Exercise requirements: Render the listing from the line with "Bahasa (538, 82)" up to and including the line with "Sebelumnya (101, 1709)" as a two-column CSV with the columns "query" and "location". Give one row per line, with its text and its answer each in a single quoted field and any line breaks turned into spaces.

Input data:
____
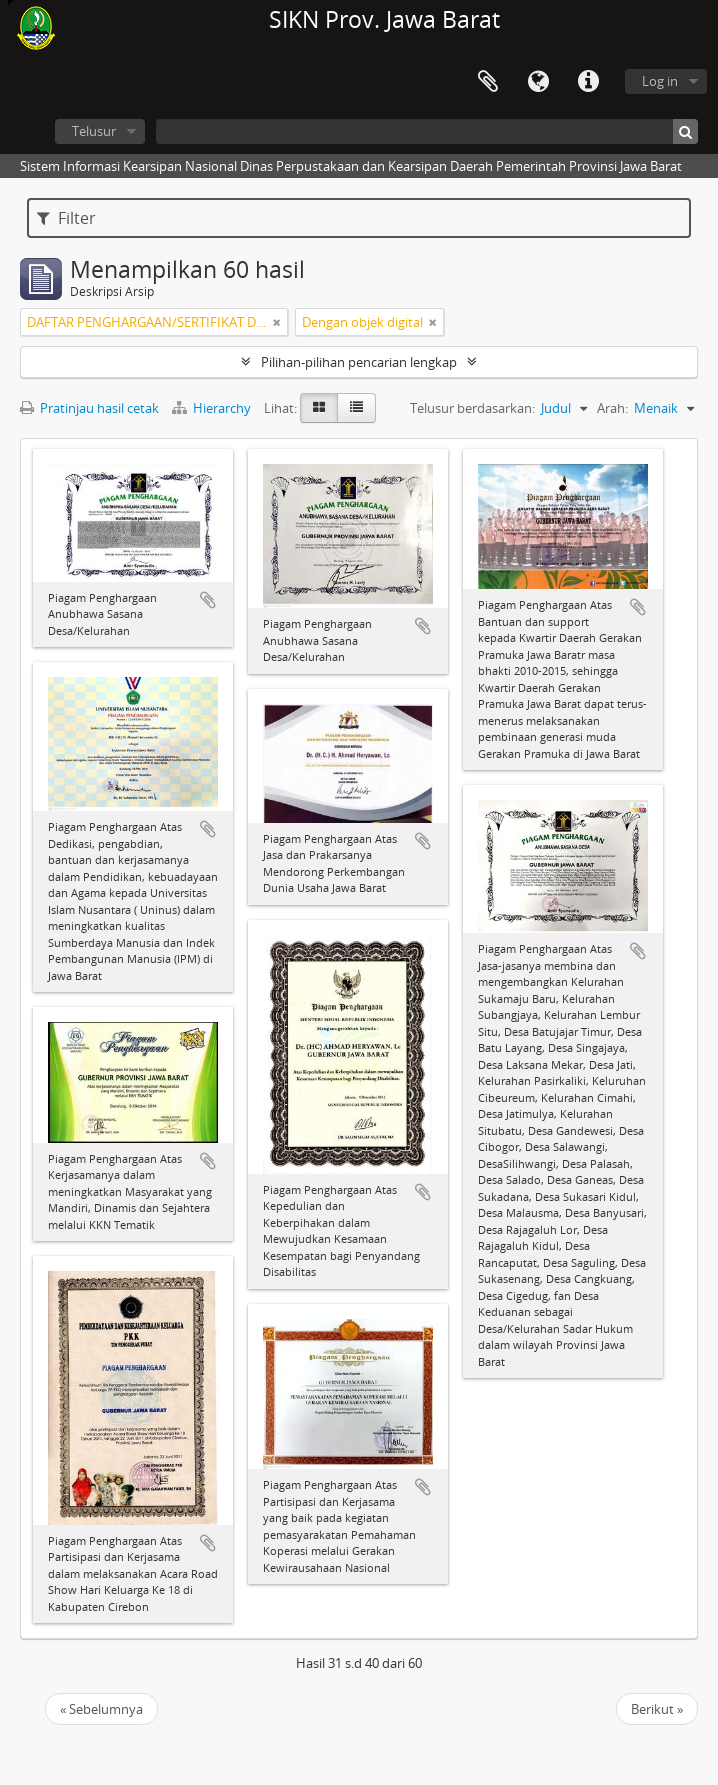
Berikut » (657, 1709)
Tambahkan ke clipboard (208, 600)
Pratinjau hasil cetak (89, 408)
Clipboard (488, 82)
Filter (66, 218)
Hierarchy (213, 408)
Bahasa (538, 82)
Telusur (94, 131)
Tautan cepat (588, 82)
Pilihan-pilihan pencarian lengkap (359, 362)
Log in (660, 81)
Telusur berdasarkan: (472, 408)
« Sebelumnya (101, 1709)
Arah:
____
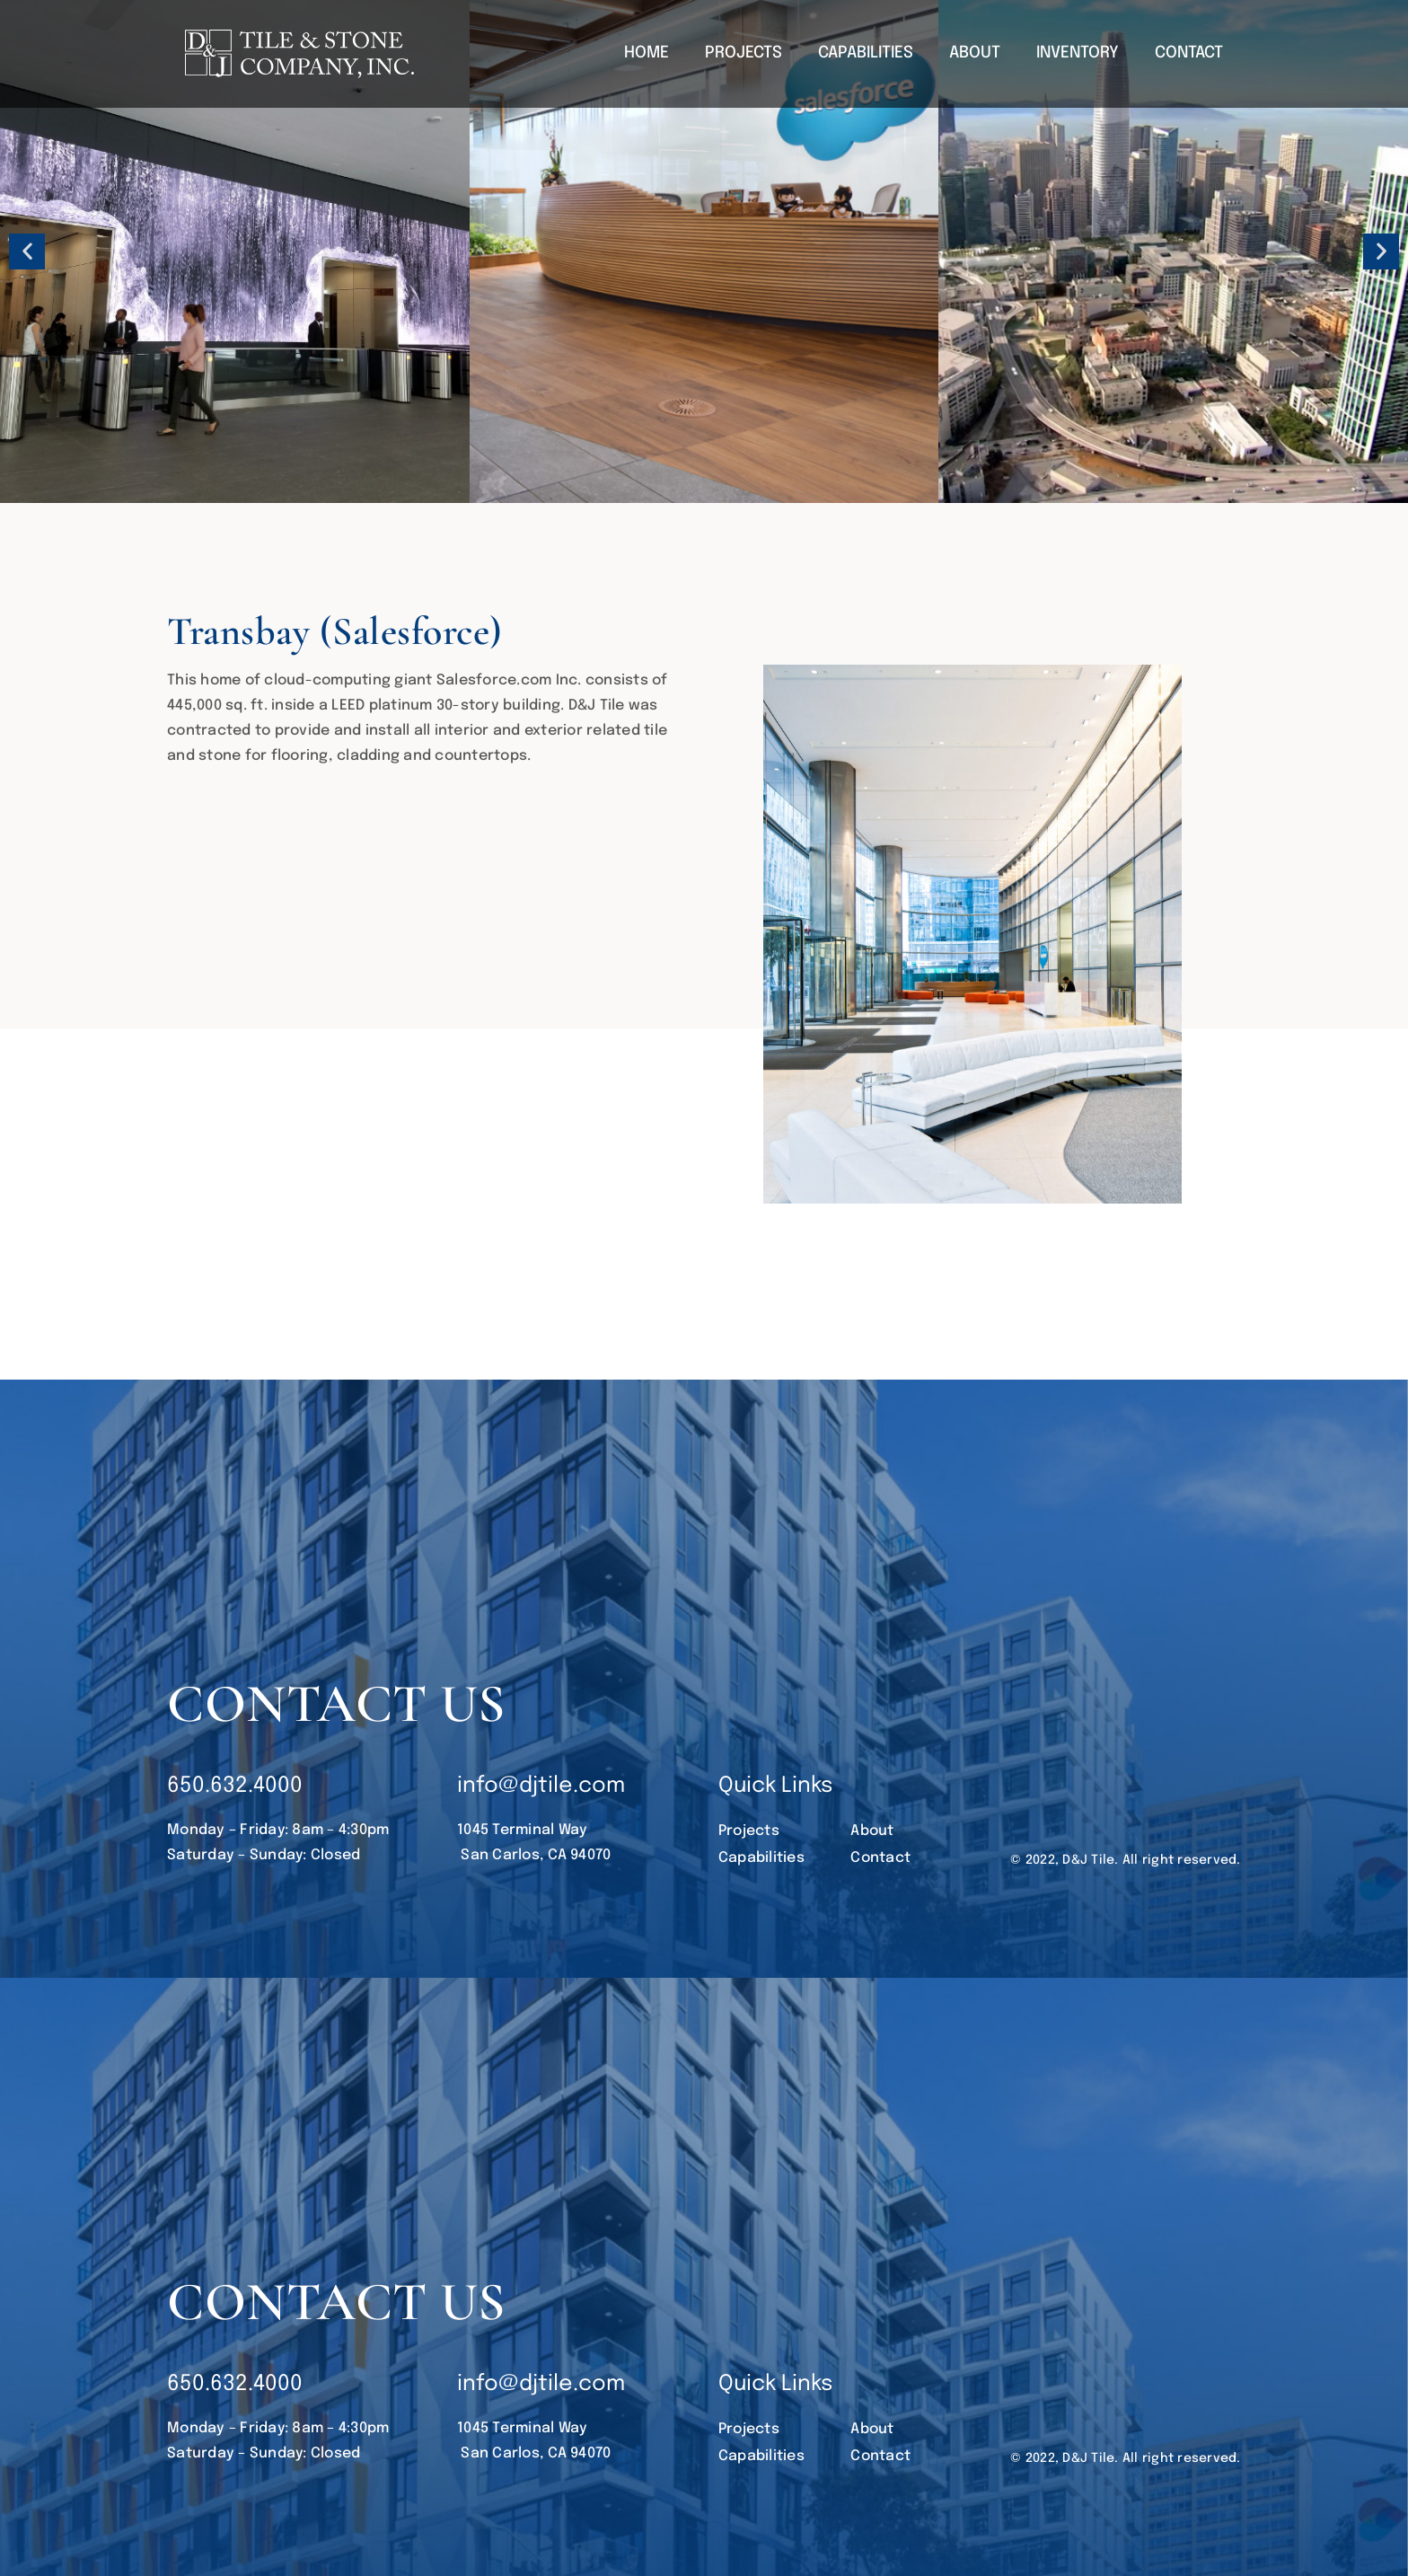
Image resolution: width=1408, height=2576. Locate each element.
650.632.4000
____
Solution for this problem:
query,location
"Bahasa","(538, 82)"
"Telusur","(94, 131)"
"Tautan cepat","(588, 82)"
"Pilihan-pilihan pencarian lengkap","(359, 362)"
"Log in","(660, 81)"
"Telusur berdasarkan:","(472, 408)"
"« Sebelumnya","(101, 1709)"